— BEGIN Exercise inputs —
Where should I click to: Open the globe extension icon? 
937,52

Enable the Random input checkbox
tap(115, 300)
— END Exercise inputs —
— BEGIN Exercise inputs —
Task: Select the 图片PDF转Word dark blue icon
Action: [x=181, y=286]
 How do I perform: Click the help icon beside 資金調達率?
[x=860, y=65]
— END Exercise inputs —
[Exercise prompt]:
Render the entries starting at the line containing "Where should I" and ending at the line containing "tap(115, 300)" as a two-column CSV with columns instruction and location. Each entry gets one row with its text and its answer, each in a single quoted field with line breaks replaced by spaces.

[Result for this task]:
instruction,location
"Where should I click to: Open the globe extension icon?","937,52"
"Enable the Random input checkbox","tap(115, 300)"